╭─ Information supplied

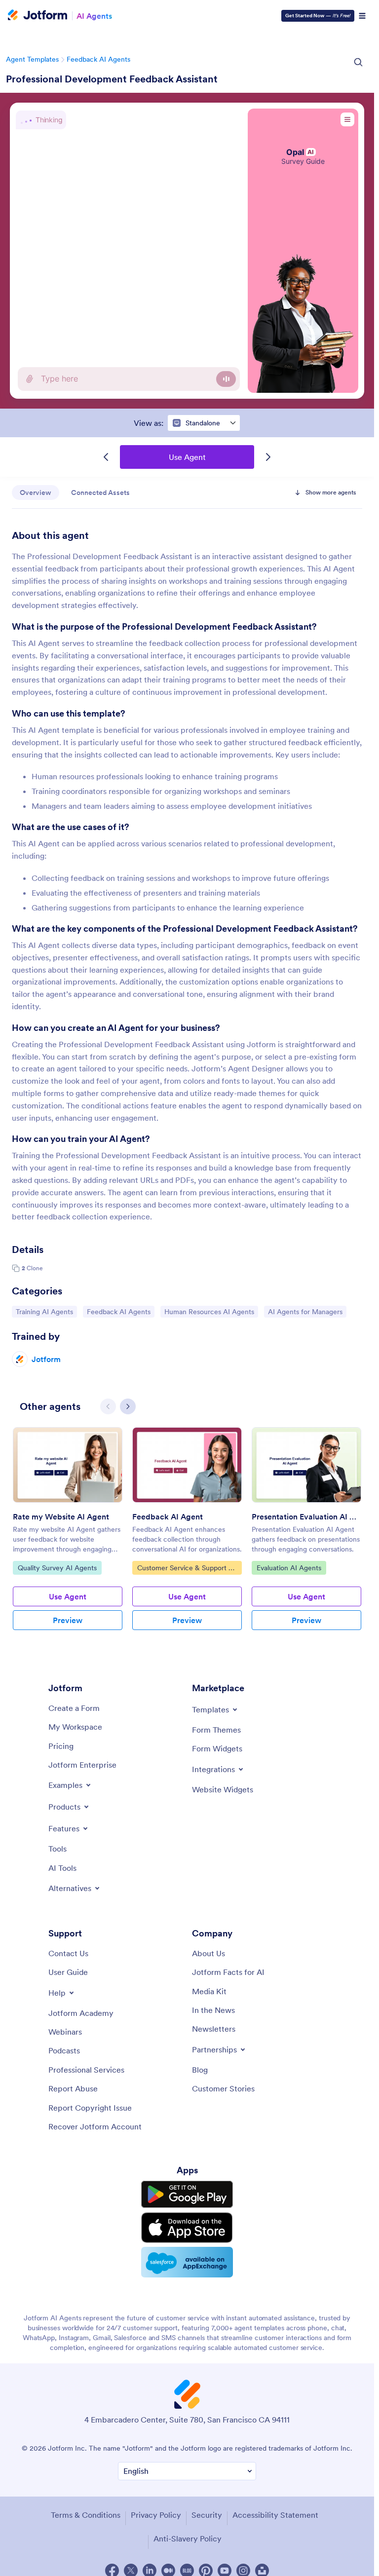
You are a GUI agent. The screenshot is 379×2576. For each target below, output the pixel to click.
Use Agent (187, 457)
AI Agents (94, 15)
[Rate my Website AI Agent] (67, 1465)
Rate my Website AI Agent (61, 1516)
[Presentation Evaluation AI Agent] (306, 1465)
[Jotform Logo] (37, 15)
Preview (67, 1620)
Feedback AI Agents (98, 59)
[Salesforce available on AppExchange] (187, 2262)
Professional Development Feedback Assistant (112, 79)
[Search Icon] (358, 62)
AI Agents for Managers (304, 1311)
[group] (67, 1536)
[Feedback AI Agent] (187, 1465)
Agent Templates (32, 59)
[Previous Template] (106, 457)
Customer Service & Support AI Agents (186, 1569)
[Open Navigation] (362, 16)
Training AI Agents (44, 1311)
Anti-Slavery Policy (187, 2538)
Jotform (46, 1359)
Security (206, 2515)
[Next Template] (268, 457)
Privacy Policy (156, 2515)
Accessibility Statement (275, 2515)
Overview (35, 492)
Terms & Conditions (85, 2515)
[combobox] (204, 423)
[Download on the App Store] (187, 2227)
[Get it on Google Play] (187, 2194)
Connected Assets (100, 492)
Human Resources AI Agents (209, 1311)
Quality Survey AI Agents (57, 1567)
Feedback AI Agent (167, 1516)
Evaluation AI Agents (288, 1567)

╰─

**What to do**
Scan the listing above and identify each line holding the string "Agents"; copy every such line.

**Task output**
AI Agents (94, 15)
Feedback AI Agents (98, 59)
AI Agents for Managers (304, 1311)
Customer Service & Support AI Agents (186, 1569)
Training AI Agents (44, 1311)
Human Resources AI Agents (209, 1311)
Quality Survey AI Agents (57, 1567)
Evaluation AI Agents (288, 1567)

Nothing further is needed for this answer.